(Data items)
--

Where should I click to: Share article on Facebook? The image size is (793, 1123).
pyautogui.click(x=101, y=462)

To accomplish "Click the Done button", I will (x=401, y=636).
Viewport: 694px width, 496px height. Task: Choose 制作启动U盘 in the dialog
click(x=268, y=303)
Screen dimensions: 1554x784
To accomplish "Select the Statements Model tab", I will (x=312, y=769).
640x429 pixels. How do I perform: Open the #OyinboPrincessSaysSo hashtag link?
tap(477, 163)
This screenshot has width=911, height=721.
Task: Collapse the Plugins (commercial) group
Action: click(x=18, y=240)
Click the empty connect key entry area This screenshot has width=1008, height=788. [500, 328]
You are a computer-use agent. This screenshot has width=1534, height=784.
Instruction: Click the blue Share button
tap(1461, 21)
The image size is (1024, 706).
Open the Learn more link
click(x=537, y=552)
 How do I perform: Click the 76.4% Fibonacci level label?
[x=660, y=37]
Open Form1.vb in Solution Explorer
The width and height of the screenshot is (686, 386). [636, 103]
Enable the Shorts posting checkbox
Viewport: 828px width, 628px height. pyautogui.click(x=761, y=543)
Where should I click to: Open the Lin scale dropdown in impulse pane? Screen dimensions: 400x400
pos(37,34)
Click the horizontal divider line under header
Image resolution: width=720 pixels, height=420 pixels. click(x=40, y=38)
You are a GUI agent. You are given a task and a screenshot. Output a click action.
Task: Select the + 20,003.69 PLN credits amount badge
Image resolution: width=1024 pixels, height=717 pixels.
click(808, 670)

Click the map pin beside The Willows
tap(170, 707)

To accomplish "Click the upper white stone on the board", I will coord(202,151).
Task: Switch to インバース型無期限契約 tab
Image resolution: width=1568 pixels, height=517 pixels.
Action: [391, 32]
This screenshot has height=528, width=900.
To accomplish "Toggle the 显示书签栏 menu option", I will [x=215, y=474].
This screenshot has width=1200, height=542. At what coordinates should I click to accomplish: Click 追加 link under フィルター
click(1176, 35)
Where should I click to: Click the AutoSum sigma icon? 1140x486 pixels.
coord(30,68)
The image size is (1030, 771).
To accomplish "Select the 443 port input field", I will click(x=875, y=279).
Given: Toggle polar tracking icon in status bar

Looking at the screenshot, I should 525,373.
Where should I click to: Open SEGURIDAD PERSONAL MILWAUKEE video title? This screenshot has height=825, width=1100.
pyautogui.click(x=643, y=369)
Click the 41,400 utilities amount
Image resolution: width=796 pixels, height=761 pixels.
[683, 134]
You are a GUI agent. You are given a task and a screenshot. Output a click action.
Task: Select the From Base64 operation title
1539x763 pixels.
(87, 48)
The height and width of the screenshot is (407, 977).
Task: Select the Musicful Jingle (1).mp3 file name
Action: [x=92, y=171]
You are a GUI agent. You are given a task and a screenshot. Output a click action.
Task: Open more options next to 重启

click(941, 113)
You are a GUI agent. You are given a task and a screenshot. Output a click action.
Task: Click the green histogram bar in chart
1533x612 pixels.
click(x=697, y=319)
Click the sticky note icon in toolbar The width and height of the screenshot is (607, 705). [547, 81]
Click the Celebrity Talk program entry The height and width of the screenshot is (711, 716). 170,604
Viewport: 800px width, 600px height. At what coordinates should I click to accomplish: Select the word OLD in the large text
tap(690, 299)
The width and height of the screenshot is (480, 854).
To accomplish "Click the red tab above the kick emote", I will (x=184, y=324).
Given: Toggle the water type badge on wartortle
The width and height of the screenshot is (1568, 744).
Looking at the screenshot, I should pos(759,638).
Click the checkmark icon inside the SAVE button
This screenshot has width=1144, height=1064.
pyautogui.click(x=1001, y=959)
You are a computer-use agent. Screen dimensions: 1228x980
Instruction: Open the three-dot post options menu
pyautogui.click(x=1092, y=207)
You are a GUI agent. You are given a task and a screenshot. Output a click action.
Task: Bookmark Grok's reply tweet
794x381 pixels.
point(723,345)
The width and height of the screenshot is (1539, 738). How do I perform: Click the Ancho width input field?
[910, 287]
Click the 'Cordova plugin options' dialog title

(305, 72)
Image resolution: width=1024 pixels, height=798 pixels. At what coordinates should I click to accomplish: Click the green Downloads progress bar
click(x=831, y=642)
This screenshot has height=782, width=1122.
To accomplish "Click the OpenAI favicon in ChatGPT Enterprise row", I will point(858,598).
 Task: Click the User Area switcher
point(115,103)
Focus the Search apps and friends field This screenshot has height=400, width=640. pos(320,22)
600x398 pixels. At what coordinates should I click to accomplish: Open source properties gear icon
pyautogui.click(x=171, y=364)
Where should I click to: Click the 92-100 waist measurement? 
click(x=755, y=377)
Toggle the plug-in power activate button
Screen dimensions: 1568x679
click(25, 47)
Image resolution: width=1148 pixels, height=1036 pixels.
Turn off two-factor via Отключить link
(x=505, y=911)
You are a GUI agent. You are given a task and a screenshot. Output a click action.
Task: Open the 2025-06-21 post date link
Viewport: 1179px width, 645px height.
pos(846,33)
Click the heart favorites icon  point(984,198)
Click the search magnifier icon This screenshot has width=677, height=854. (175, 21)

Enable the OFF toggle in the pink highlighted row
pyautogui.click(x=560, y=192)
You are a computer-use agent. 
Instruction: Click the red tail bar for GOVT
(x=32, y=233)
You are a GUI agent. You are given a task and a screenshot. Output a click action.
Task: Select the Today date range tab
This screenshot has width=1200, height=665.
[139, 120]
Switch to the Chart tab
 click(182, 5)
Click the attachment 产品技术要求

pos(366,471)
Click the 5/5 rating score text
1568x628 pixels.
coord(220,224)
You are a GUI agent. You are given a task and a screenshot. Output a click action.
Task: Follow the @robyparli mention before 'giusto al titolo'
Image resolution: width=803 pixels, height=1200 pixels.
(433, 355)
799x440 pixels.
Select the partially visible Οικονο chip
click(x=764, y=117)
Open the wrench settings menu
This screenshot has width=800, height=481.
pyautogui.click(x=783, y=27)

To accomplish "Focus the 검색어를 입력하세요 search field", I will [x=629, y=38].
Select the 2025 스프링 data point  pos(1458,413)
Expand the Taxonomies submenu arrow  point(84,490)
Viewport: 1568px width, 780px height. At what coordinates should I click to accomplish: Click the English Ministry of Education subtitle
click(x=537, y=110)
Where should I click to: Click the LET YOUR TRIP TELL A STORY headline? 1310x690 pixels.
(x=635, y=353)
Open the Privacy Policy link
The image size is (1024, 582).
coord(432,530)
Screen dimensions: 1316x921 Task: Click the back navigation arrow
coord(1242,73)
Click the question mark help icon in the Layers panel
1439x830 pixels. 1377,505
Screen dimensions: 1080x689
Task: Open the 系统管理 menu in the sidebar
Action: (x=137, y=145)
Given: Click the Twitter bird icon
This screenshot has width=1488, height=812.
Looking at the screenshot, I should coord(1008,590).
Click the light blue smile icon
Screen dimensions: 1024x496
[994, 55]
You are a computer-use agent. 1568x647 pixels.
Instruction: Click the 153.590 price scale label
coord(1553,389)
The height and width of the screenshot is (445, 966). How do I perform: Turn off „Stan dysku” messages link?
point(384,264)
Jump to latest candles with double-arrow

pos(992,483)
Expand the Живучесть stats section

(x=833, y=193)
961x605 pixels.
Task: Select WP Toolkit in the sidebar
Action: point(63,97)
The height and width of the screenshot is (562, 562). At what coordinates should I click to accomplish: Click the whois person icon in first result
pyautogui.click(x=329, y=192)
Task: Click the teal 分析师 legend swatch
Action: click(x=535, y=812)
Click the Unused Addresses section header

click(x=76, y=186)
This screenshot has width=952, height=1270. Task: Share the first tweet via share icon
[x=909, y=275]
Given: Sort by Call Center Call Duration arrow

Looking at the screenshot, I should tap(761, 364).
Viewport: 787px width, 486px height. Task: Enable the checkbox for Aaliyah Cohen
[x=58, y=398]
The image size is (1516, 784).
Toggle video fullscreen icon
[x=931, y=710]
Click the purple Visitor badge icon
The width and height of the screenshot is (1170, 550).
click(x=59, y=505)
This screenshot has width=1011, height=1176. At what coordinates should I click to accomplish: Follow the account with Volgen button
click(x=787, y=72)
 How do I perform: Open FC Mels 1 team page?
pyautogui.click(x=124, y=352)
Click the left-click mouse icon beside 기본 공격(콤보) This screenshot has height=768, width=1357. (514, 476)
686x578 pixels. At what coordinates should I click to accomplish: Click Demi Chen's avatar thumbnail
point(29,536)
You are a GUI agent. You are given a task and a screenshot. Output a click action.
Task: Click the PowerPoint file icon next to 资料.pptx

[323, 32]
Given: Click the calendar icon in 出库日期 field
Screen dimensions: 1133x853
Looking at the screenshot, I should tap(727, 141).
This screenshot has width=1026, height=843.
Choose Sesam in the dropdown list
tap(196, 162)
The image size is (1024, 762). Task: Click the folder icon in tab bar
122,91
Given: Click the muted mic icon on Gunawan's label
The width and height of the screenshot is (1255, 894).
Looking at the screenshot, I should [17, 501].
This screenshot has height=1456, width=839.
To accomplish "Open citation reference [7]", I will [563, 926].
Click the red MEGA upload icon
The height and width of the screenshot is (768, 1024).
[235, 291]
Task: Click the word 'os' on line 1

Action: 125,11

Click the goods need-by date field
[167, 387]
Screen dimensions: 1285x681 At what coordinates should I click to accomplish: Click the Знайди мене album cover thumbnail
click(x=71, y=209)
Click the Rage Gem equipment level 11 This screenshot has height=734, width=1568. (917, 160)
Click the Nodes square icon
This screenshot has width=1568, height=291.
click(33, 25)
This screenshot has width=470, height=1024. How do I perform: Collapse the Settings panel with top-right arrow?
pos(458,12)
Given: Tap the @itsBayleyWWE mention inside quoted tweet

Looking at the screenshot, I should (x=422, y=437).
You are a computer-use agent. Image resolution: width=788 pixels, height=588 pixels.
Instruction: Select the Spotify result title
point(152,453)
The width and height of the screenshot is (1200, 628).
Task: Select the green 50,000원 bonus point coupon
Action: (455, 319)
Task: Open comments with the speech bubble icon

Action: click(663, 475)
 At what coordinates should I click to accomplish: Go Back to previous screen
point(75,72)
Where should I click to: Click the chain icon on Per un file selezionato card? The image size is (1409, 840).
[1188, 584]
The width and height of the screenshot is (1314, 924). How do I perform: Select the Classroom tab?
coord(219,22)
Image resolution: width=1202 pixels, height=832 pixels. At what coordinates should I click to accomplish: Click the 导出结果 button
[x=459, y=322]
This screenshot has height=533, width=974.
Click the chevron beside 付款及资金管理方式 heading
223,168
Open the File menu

--

Your objective: Restate word for word only the lines above from the line containing "The width and height of the screenshot is (1568, 744)." to the line containing "This screenshot has height=782, width=1122.", both of them included.

Reply:
The width and height of the screenshot is (1568, 744).
Looking at the screenshot, I should pos(759,638).
Click the checkmark icon inside the SAVE button
This screenshot has width=1144, height=1064.
pyautogui.click(x=1001, y=959)
You are a computer-use agent. Screen dimensions: 1228x980
Instruction: Open the three-dot post options menu
pyautogui.click(x=1092, y=207)
You are a GUI agent. You are given a task and a screenshot. Output a click action.
Task: Bookmark Grok's reply tweet
794x381 pixels.
point(723,345)
The width and height of the screenshot is (1539, 738). How do I perform: Click the Ancho width input field?
[910, 287]
Click the 'Cordova plugin options' dialog title

(305, 72)
Image resolution: width=1024 pixels, height=798 pixels. At what coordinates should I click to accomplish: Click the green Downloads progress bar
click(x=831, y=642)
This screenshot has height=782, width=1122.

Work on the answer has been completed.